In the vein of all marching to the same beat within DG, video is extremely important. Video is important in the ecosystem as well. I talked about our quality attributes and our ability to extract information as to the type of page or the type of content that’s on the page, as opposed to what the content is. We’re going to produce a number of video attributes that help advertisers understand or stay away from specific video attributes that they don’t want to be near. Things like the size of the player or whether or not it’s autoplay.
We do location of the ad unit on the page. We can do that with video as well. As it relates to the DG Media Mind verification suite of products, video verification is something that’s near and dear to their hearts, and Peer39 will be the driving technology that delivers the attributes they’re able to verify on, similar to how our other verification products work.
Is that timetable this year or next year?
This year. In fact, on the Peer39 side, we’ll have our first attributes at the end of this month, which will be size and location of player.
Last question: can you drill down on Peer39’s most popular product use cases?
Sure. The ability to place a different value on different slices of inventory associated with the user is one of the most important aspects of what we can do within the world of RTB as well as Peer39 and what we add to the ecosystem – that’s one. Another significant business proposition for us, as I mentioned before, is custom safety solutions. Most people want to not be associated with alcohol, drugs, firearms or negative news.
As you start talking to more agencies that represent brand advertisers, they’re adverse to dipping their toe in the RTB waters until they’ve got some level of confidence that their advertising is not going to end up on sites that don’t align with their brand message. That’s a very subjective thing. We have a very subjective approach to walking customers through the development of a custom category and then, because of our unique place in the marketplace, being able to release that to the partner that they’ve chosen to operate on, whether it be a Turn, AppNexus or whomever. It doesn’t necessarily matter, but that’s the most successful thing, and that all starts with having relationships with the right people within the industry who recognize that this is something that exists.
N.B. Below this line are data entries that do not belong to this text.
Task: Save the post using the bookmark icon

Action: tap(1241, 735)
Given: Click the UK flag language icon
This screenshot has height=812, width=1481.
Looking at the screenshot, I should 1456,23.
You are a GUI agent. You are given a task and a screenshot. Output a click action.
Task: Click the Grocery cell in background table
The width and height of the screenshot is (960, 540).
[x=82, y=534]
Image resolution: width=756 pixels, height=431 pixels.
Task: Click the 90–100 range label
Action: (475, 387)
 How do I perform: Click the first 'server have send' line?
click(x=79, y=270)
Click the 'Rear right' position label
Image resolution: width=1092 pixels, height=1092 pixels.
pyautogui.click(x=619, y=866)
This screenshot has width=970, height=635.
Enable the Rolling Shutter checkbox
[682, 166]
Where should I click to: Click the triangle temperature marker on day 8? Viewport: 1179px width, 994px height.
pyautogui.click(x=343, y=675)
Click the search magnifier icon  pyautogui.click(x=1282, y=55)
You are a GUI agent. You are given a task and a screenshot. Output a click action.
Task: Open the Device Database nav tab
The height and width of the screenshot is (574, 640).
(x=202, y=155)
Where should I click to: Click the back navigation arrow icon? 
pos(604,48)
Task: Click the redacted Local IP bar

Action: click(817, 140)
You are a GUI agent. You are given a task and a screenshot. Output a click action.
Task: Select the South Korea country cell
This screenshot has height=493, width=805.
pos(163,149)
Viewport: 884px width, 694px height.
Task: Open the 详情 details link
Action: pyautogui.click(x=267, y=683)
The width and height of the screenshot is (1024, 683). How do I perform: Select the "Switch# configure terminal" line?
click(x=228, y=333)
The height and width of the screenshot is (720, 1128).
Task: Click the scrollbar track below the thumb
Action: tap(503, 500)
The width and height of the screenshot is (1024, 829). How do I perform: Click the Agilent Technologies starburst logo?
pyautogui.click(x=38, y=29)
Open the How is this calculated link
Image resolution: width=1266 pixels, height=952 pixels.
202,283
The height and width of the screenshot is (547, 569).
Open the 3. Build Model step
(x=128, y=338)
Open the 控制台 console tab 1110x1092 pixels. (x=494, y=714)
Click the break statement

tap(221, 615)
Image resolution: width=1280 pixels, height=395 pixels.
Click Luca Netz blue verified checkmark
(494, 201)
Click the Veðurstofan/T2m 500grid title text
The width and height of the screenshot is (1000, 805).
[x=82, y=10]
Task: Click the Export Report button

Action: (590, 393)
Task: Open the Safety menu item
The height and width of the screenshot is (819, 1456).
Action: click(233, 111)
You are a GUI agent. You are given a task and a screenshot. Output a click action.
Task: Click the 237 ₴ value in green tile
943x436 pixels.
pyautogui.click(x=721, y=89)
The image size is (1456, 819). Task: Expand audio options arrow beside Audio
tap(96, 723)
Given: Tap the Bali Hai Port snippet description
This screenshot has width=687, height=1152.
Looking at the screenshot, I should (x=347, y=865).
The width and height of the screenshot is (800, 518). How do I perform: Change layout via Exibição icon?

Sometimes clients require us to build brand new tools that could take a couple weeks to develop in order to satisfy the particular need of the advertiser – and sometimes we can use some of the existing toolsets that we have. In all cases, it’s a very custom solution that gives the advertiser the confidence test within an environment. Once that’s created…either they’re very quick or it’s a longer-term process, depending on how complex the need is. We then release that into the various platforms and within a day or two they’re up and running and targeting with it. The taxonomy usually satisfies most people’s needs outside of the safety offering.